_SOURCE DOCUMENT_:

╔══

Hi, everyone. I really feel annoyed because I have been experiencing sexual problems for years despite being 25 years old and they are still there. I recently went to my GP because of this and I was prescribed antidepressants (pretend not to be surprised) because I am low in mood and that sort of things. Yeah, fine... but that doesn't work and side effects are terrible. Nothing changed at all. My problem is that it seems that I've lost a bit of sensitivity in the penis, because when I was OK, even with my penis in flaccid state I felt something strong. I don't know if this has something to do with the prostate.
I'm able to reach orgasm, even despite the fact that the strength of my penis is always a joke and I don't get a decent erection for years, in any situation, never. Maybe some night erections sometimes, but I never reached a decent erection by my side. It feels quite terrible. No pain at all, that's the only good thing. The ejaculation is always really weak, so the semen doesn't go straight... it just fall down, so my penis looks like it is dribbling. I don't have that strength in those muscles that I used to had.
The thing is that one day I tried to press between the scrotum and the anus, more precisely immediately after the testicles, and suddenly I started to feel a lot while I was pressing, until it disappeared like 5 minutes later. I tried that in several more occassions, but it didn't work anymore. I don't understand what's going on. All the people I ask, always answer with the same thing "that's psycological. You must be feared of girls. You just need to not to worry about that... you will do it very well with girls" but, you know what?... I don't have fears about that, I never get a proper erection in any situation but yeah... it's all about my head and just taking antidepressants makes it go away. Problem fixed.

╚══

_INFORMATION SUPPLIED_:
╔══

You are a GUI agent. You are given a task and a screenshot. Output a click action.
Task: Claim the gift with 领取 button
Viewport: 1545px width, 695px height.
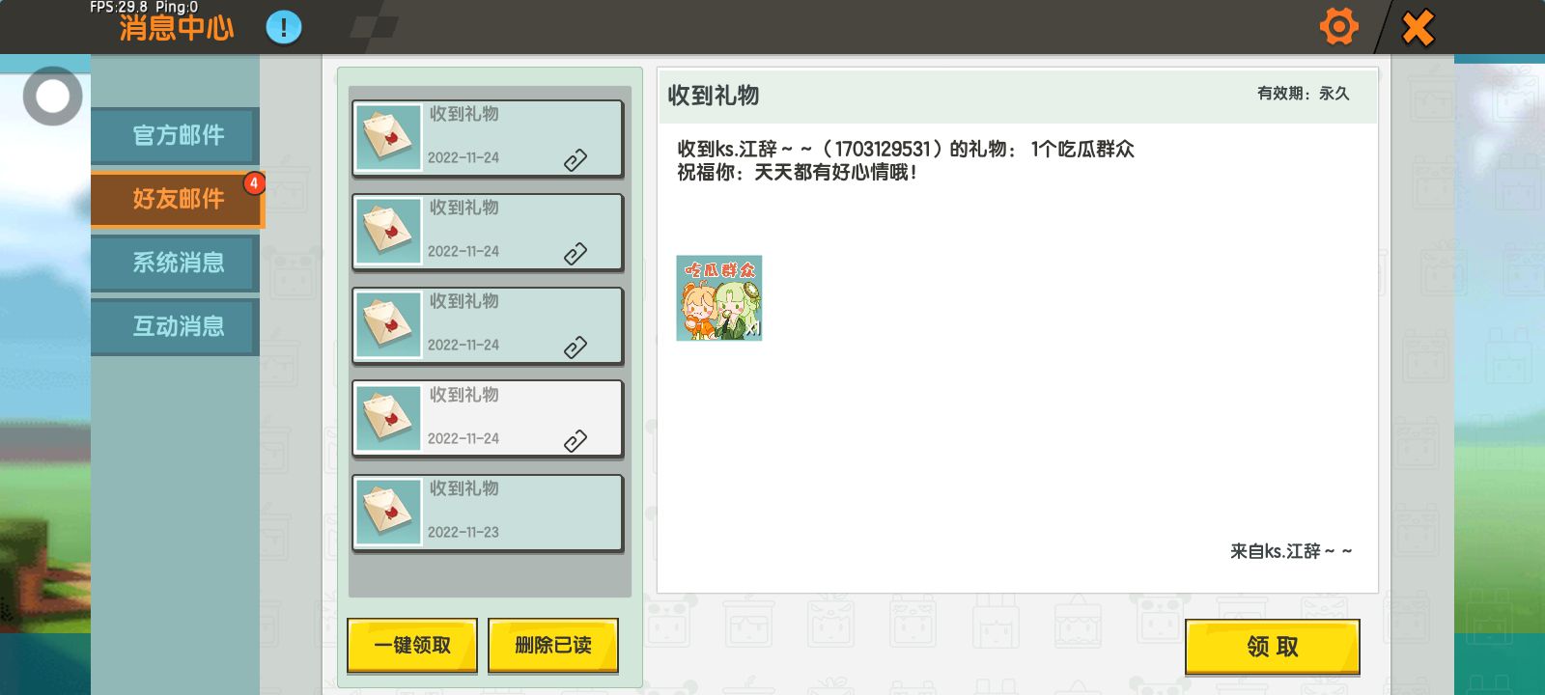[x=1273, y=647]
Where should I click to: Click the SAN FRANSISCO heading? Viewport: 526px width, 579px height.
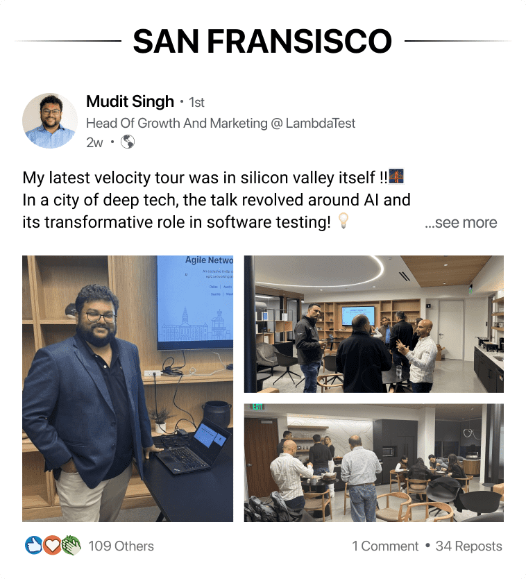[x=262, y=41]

╚══
╔══

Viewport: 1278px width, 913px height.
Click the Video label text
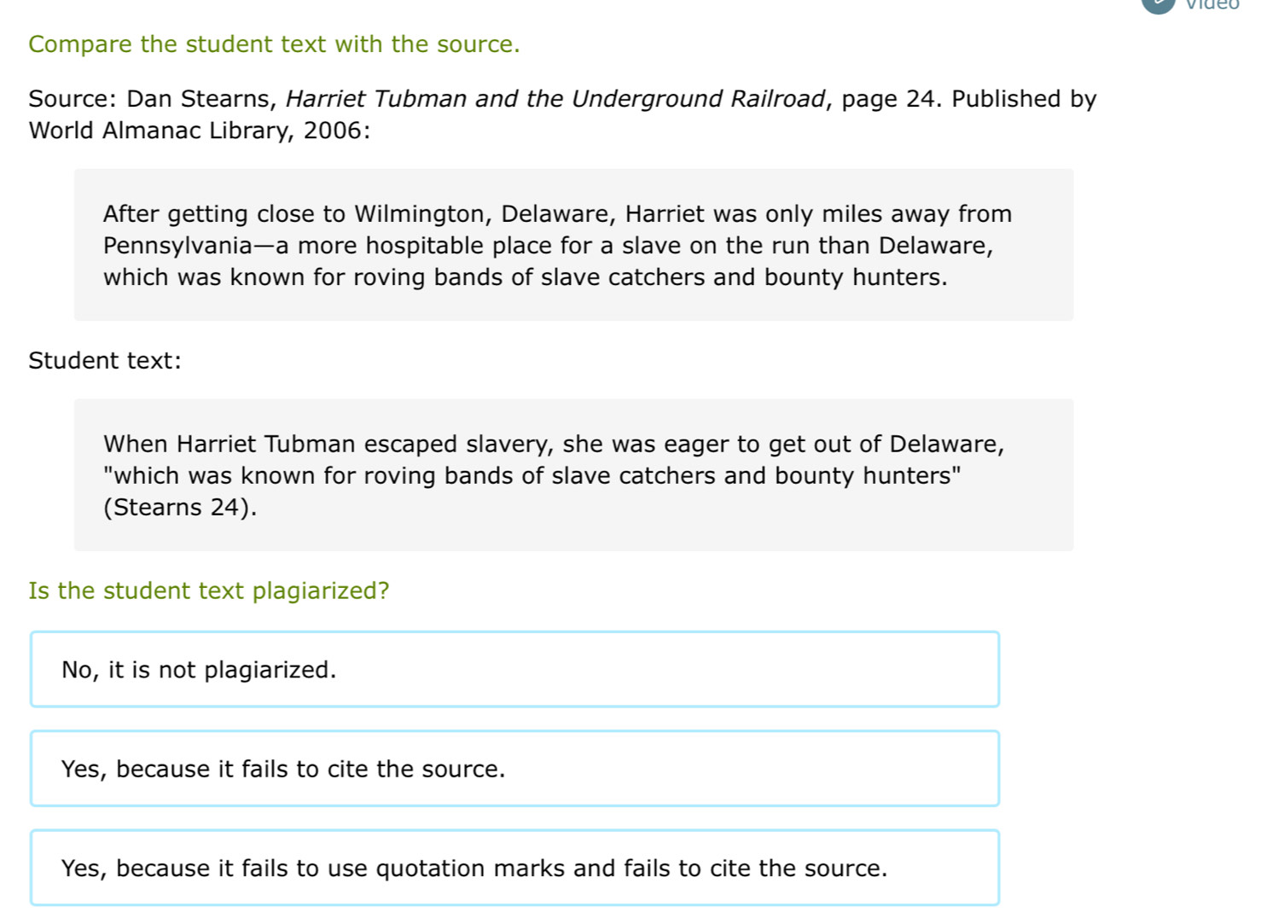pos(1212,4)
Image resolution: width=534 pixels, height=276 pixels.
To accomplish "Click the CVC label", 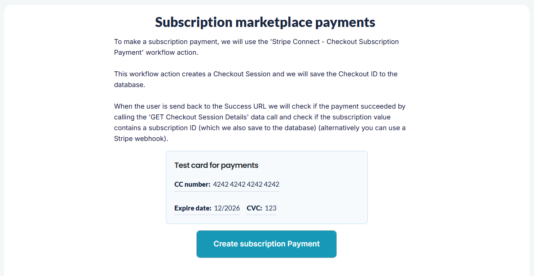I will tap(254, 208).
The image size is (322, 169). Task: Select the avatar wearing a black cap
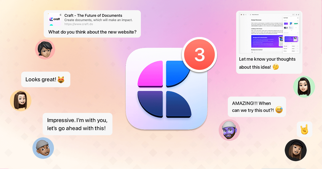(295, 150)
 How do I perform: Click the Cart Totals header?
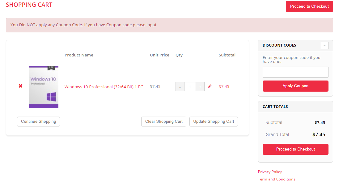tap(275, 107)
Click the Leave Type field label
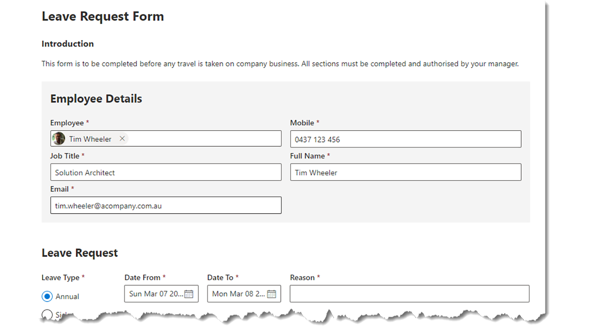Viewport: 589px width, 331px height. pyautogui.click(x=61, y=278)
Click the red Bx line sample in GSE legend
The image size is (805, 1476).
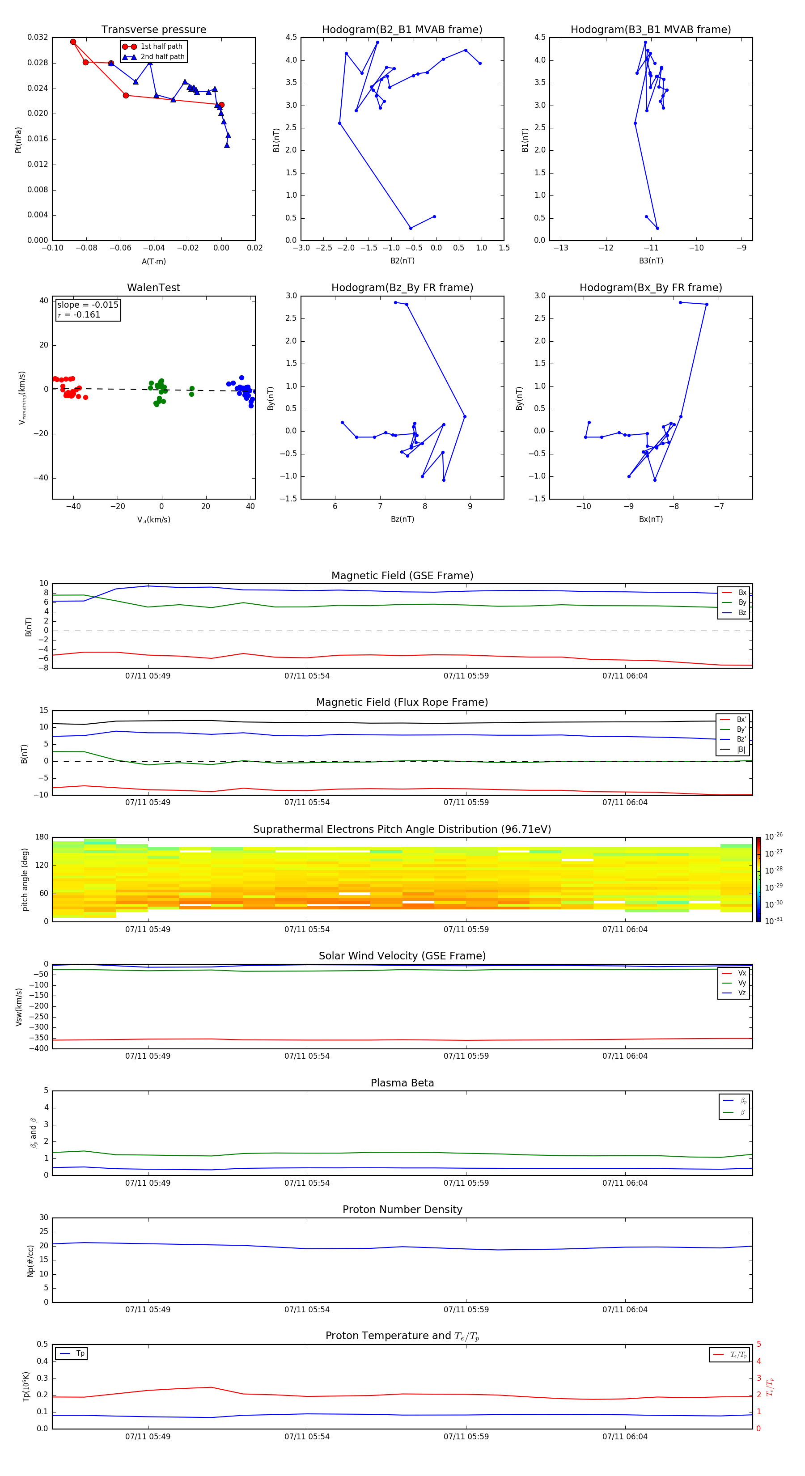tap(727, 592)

╚══
╔══

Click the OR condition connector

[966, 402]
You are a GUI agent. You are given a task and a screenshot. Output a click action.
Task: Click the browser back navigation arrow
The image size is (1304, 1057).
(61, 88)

╚══

_TRY IT_: List every part of the body named in the post above.

_OUTPUT OF THE TASK_: penis, prostate, scrotum, anus, testicles, muscles